-- WHAT IS BEING ASKED --
Reproduce the lines of the listing below word for word. Start at its first line and stop after the line that contains "tap(773, 237)".

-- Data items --
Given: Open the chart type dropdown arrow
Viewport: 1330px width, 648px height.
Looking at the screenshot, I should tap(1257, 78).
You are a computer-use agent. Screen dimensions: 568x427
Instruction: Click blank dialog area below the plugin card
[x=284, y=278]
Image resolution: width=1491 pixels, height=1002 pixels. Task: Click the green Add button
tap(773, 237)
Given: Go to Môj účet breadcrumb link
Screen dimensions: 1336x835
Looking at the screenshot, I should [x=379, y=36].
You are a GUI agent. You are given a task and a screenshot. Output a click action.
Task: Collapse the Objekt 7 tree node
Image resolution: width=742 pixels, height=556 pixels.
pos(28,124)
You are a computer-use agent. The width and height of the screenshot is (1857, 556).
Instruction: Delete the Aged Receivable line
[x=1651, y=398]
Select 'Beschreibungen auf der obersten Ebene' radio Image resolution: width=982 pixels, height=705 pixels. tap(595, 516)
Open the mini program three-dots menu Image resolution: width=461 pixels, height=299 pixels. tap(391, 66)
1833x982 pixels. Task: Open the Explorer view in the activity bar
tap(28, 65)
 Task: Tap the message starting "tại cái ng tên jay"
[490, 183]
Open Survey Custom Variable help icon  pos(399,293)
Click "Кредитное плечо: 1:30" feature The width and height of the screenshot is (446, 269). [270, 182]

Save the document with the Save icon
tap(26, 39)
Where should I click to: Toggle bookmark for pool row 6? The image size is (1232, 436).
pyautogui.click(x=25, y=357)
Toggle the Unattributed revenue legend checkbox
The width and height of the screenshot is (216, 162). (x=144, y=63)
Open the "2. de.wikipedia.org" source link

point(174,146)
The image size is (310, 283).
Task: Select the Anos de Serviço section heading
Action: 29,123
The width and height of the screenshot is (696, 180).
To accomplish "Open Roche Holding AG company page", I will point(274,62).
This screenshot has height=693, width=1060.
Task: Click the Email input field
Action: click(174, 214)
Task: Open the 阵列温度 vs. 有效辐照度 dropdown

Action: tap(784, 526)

-- CORRECT ANSWER --
Given: Open the chart type dropdown arrow
Viewport: 1330px width, 648px height.
Looking at the screenshot, I should tap(1257, 78).
You are a computer-use agent. Screen dimensions: 568x427
Instruction: Click blank dialog area below the plugin card
[x=284, y=278]
Image resolution: width=1491 pixels, height=1002 pixels. Task: Click the green Add button
tap(773, 237)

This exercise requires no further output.